▶ [Exercise prompt]:
If a line below includes the string "computer", copy it.

▶ [Records for processing]:
* * *
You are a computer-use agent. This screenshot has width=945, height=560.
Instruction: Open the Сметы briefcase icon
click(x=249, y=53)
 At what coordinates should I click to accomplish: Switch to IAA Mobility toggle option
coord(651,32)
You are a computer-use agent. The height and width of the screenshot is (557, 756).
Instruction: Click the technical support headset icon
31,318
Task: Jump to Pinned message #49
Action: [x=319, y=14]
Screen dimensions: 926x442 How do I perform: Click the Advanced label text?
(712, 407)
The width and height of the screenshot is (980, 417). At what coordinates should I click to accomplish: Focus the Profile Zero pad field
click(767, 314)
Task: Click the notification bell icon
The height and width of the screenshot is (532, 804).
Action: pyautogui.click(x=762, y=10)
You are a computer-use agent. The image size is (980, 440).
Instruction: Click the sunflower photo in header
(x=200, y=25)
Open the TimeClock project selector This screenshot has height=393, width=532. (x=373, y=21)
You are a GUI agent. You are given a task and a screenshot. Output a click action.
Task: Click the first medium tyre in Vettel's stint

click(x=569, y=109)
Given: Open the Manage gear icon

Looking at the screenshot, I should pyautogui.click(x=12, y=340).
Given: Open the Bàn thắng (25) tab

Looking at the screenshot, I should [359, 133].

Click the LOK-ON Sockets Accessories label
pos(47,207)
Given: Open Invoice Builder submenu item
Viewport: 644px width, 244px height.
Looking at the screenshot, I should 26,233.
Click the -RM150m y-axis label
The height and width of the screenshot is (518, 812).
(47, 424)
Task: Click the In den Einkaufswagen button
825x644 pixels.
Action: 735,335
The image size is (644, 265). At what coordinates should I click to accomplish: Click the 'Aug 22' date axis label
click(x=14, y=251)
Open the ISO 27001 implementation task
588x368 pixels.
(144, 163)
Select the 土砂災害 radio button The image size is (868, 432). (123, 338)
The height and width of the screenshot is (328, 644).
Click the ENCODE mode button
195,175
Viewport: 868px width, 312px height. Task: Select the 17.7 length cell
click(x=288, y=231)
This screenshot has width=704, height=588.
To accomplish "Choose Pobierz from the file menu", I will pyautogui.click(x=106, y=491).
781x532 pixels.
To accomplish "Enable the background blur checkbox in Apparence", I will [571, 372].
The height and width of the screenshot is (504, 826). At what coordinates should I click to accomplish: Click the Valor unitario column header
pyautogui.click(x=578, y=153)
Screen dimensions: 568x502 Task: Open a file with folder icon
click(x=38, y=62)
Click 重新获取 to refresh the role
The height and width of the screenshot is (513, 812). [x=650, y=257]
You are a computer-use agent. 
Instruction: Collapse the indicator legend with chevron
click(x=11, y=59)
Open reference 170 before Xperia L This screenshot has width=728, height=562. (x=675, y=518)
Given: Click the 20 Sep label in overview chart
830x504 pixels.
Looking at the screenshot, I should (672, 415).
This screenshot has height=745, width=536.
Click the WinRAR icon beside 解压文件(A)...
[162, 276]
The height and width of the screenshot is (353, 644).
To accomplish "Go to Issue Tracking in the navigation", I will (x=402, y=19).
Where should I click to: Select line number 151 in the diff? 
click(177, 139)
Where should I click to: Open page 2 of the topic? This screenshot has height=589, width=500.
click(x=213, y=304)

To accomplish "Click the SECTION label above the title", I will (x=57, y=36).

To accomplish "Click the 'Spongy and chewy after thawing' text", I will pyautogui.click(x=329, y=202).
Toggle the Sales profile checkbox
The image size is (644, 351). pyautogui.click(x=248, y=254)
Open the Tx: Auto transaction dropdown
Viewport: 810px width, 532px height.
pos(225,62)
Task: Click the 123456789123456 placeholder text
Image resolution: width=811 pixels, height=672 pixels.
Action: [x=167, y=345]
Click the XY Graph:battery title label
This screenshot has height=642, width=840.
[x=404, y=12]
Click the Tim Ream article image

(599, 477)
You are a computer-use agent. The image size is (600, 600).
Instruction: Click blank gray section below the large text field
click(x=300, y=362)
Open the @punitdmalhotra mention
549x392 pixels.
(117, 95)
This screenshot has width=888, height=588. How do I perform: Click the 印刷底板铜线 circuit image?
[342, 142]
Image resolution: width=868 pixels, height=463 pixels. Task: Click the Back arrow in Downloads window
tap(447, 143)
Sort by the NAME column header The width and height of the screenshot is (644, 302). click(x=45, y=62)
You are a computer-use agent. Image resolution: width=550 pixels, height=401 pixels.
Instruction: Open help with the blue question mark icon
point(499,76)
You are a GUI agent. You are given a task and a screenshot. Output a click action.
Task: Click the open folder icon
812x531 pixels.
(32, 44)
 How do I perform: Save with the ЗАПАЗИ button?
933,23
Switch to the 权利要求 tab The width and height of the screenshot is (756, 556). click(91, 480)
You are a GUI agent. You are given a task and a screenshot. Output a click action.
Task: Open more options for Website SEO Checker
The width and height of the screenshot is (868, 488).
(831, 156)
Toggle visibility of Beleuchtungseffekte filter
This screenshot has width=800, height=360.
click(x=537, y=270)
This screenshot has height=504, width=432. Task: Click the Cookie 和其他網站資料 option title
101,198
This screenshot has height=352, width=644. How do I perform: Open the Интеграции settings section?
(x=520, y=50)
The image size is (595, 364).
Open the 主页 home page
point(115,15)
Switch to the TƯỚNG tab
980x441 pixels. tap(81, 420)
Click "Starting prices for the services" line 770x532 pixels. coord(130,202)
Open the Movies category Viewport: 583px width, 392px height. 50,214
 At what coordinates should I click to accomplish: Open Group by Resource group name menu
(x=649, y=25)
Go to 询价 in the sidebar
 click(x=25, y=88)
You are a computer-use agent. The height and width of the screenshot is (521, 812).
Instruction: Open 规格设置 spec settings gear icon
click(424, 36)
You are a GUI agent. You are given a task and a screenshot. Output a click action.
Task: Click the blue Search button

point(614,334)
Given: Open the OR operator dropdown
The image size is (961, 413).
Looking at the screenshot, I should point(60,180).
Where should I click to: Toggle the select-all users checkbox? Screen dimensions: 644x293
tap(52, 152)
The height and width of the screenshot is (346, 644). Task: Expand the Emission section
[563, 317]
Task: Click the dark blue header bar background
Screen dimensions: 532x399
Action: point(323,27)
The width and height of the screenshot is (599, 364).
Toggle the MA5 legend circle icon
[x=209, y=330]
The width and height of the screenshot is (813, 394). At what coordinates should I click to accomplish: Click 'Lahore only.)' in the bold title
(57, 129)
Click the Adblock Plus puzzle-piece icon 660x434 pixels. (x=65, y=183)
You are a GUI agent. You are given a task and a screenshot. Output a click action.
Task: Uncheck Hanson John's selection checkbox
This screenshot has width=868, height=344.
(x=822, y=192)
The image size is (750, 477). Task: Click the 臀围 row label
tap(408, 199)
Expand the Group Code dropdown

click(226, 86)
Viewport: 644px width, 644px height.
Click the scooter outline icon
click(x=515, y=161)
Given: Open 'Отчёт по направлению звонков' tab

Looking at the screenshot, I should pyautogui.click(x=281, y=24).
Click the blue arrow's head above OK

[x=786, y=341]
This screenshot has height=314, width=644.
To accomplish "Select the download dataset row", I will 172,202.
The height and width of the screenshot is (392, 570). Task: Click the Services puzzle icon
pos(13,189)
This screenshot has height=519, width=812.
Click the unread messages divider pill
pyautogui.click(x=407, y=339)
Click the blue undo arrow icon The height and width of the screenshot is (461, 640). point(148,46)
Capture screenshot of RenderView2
* * *
▶ [Solution to this exercise]:
You are a computer-use agent. This screenshot has width=945, height=560.
You are a computer-use agent. The height and width of the screenshot is (557, 756).
You are a computer-use agent. The image size is (980, 440).
You are a computer-use agent. 
You are a computer-use agent. The image size is (600, 600).
You are a computer-use agent. Image resolution: width=550 pixels, height=401 pixels.
You are a computer-use agent. The height and width of the screenshot is (521, 812).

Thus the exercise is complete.